» Your assignment:
In full and without alteration, return the records below.

════════════════

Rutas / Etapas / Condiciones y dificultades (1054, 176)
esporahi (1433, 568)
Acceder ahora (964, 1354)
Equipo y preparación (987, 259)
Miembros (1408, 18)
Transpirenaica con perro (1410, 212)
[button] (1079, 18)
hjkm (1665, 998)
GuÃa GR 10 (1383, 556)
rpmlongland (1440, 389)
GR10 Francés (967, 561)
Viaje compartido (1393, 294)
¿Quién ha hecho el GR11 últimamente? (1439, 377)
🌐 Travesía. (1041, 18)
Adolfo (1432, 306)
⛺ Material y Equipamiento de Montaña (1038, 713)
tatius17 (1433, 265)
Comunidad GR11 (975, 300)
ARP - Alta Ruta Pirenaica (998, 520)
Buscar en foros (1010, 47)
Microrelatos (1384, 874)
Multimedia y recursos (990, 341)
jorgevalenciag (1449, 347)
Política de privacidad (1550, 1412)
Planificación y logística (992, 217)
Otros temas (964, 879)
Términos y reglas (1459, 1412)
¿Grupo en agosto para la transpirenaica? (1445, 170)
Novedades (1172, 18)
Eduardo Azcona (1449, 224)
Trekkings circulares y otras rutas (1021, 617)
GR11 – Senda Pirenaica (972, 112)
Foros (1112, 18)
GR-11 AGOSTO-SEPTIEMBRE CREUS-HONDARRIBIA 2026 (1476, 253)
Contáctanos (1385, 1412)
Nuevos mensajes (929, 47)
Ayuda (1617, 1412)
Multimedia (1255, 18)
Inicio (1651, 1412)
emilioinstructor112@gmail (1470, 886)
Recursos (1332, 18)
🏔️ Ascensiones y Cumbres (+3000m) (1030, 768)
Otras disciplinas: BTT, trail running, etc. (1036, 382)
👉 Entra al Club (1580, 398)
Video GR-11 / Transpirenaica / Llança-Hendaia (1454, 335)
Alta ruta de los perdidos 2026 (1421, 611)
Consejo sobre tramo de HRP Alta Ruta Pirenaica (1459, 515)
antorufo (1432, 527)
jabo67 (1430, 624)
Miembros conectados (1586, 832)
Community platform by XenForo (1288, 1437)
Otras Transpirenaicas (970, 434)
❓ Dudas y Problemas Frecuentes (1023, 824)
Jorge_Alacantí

════════════════

» Solution to this task:
Rutas / Etapas / Condiciones y dificultades (1054, 176)
esporahi (1433, 568)
Acceder ahora (964, 1354)
Equipo y preparación (987, 259)
Miembros (1408, 18)
Transpirenaica con perro (1410, 212)
[button] (1079, 18)
hjkm (1665, 998)
GuÃa GR 10 (1383, 556)
rpmlongland (1440, 389)
GR10 Francés (967, 561)
Viaje compartido (1393, 294)
¿Quién ha hecho el GR11 últimamente? (1439, 377)
🌐 Travesía. (1041, 18)
Adolfo (1432, 306)
⛺ Material y Equipamiento de Montaña (1038, 713)
tatius17 (1433, 265)
Comunidad GR11 (975, 300)
ARP - Alta Ruta Pirenaica (998, 520)
Buscar en foros (1010, 47)
Microrelatos (1384, 874)
Multimedia y recursos (990, 341)
jorgevalenciag (1449, 347)
Política de privacidad (1550, 1412)
Planificación y logística (992, 217)
Otros temas (964, 879)
Términos y reglas (1459, 1412)
¿Grupo en agosto para la transpirenaica? (1445, 170)
Novedades (1172, 18)
Eduardo Azcona (1449, 224)
Trekkings circulares y otras rutas (1021, 617)
GR11 – Senda Pirenaica (972, 112)
Foros (1112, 18)
GR-11 AGOSTO-SEPTIEMBRE CREUS-HONDARRIBIA 2026 (1476, 253)
Contáctanos (1385, 1412)
Nuevos mensajes (929, 47)
Ayuda (1617, 1412)
Multimedia (1255, 18)
Inicio (1651, 1412)
emilioinstructor112@gmail (1470, 886)
Recursos (1332, 18)
🏔️ Ascensiones y Cumbres (+3000m) (1030, 768)
Otras disciplinas: BTT, trail running, etc. (1036, 382)
👉 Entra al Club (1580, 398)
Video GR-11 / Transpirenaica / Llança-Hendaia (1454, 335)
Alta ruta de los perdidos 2026 (1421, 611)
Consejo sobre tramo de HRP Alta Ruta Pirenaica (1459, 515)
antorufo (1432, 527)
jabo67 (1430, 624)
Miembros conectados (1586, 832)
Community platform by XenForo (1288, 1437)
Otras Transpirenaicas (970, 434)
❓ Dudas y Problemas Frecuentes (1023, 824)
Jorge_Alacantí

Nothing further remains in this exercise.